Dreaded by the yearly quest for the SPSS license code on the university intranet, I switched to R for my statistical work. No regrets so far. You can do wonderful things with R.
One of my first successes was being able to draw maps. Many fantastic blogs are already available (for instance here and here) and I doubt I will do better in explaining how it works. The parochial purpose of this blog is to show how it’s done with some Belgian data.
Installing R and Loading packages
First, you need to install R and an integrated development environment (IDE) such as Rstudio. Open Rstudio, install the packages you will need, and load them into you workspace using the library() command.
install.packages(c("sf","tidyverse","readxl","viridis","ggthemes")) library(sf) #Simple Features.

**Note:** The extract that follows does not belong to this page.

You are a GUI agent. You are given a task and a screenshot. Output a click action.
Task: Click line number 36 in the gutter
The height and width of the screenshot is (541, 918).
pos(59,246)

This is the map-maker library(tidyverse) #Collection of packages in the tidyverse (see https://www.tidyverse.org/) library(readxl) #Package to read excel files library(viridis) #Nicer colors library(ggthemes) #Nice theme for maps
Let’s make a map of Flemish municipalities. You need two datasets: one with the municipal borders and one with substantive municipal data on a topic of interest.
Find and read a shapefile
First, you have to find a dataset with municipal borders. These data are usually available as open data. Flemish data can be retrieved from geopunt. In the catalogus of geopunt, you search for ‘referentiebestand gemeentegrenzen’, go the download page and download the zip file with the shapefile. Alternatively, you can use the federal, Belgian administrative data from geo.be and filter out the Flemish municipalities.
Make sure to unzip the shapefile map in your working directory or to provide the full path to the shapefile. For municipal boundaries, select the ‘Refgem.shp’ file.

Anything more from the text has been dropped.